You may remember my quest for a local support group for Moms Again in my area. After a long search, I finally attended one meeting of such a group. I was enthusiastic about the meeting, but have not returned. I could blame this on logistics, laziness, or "Other Life Events," but the truth is, the group just didn't seem like the right fit for me. Presumably, these groups have continued to meet, but I just learned that the county-wide organization linking them together is shutting down.

The Kinship Navigator program was created to provide information, resources, and activities for kinship caregivers. I first learned about them in Montgomery County, Ohio, where the organization is fully staffed, fully funded, engaged with many other community organizations, and by all accounts, thriving. However, in this county where I now live, the program had a small staff that was often hard to reach, seemed to operate on a marginal budget, seemed somewhat isolated, and is now going away. No doubt a victim of budget cuts. No doubt those of us who should have did not support their activities or advocate for their existence. I know that I didn't. Perhaps--and this is just my personal musing--this particular program didn't do much for kinship caregivers in this county and won't be missed. But if the closing down of such programs is happening across the country, then the need for Parents Again to find other means of sharing experiences and information is crucial.

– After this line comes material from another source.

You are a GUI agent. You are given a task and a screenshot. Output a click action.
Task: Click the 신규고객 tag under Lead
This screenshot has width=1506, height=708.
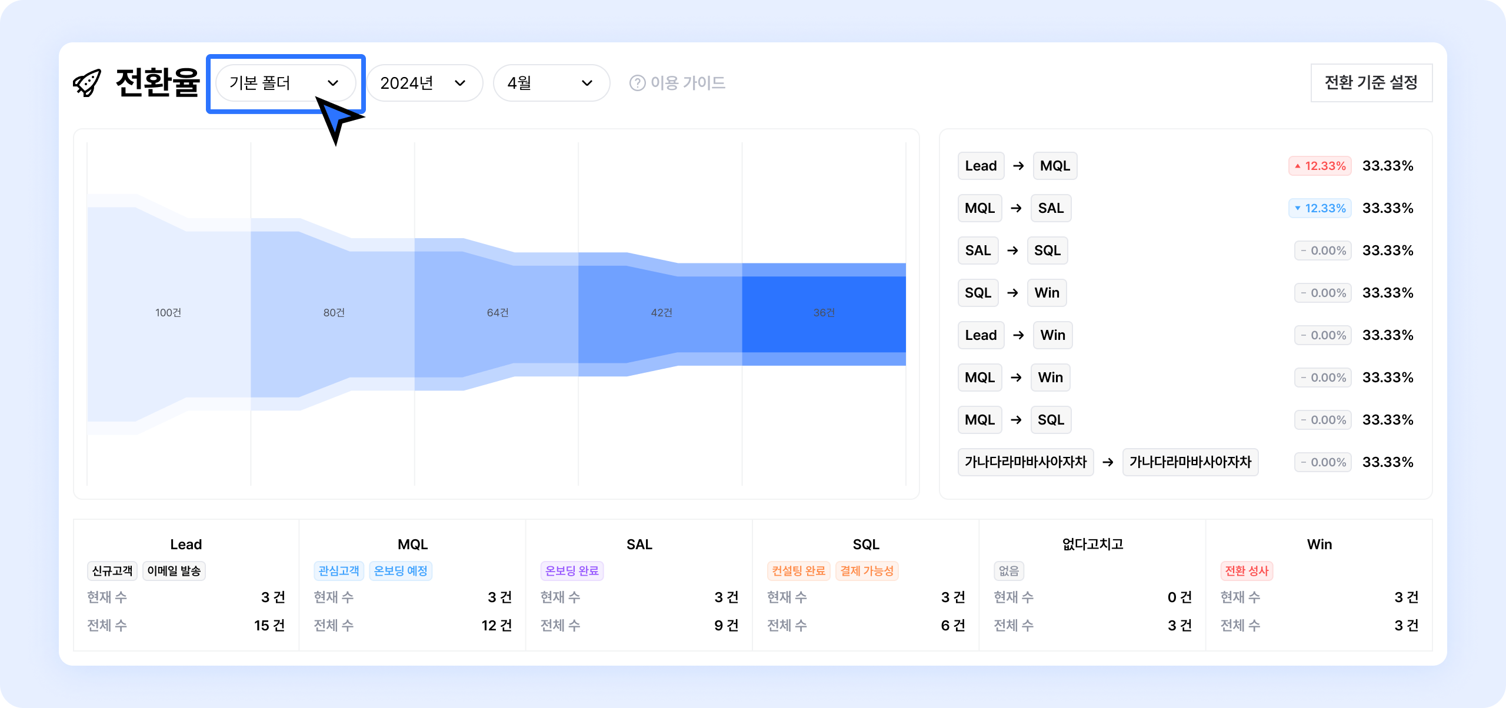click(112, 571)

With that in mind, I have joined a grandparents raising grandchildren group on Facebook. I plan to be a more active participant this time. I have high hopes--for myself and for the group--that we can make a difference in each others' lives and in the communities that support (or don't support) us.

Members come from different parts of the country, have care of grandchildren of different ages, and no doubt lead lives very different from each other. But we have some key things in common:

we are dealing with the issues of being middle-aged parents to young children whose own parents are a source of worry, pain, loss, and sometimes hope;

we want to share our stories because we recognize that our social position is odd: most people our age are not raising young children; most parents of young children are 20 to 30 years younger than we are. While there are benefits to cross-generational communication, we really want to talk to people who are like ourselves, to form a new (and by all accounts, growing) social group;

we have been given the special gift of having our grandchildren with us all the time (in contrast to those proud grandparents who are happy because they can "send the children back to their parents," we can't, and for myself, I don't want to); and

we need (and are actively seeking) help!

I have so many questions I want to ask, so may opinions I want to hear, so many experiences I want to share and learn about from others--but I will reign in my enthusiasm and let the benefits of talking to other Parents Again on Facebook accrue over time, like a savings account--with much better interest!

1 comment:

Debra Hall said...

Joyce, I marvel at your writing talent. We are honored that you chose to feature us in your blog. You are a blessing.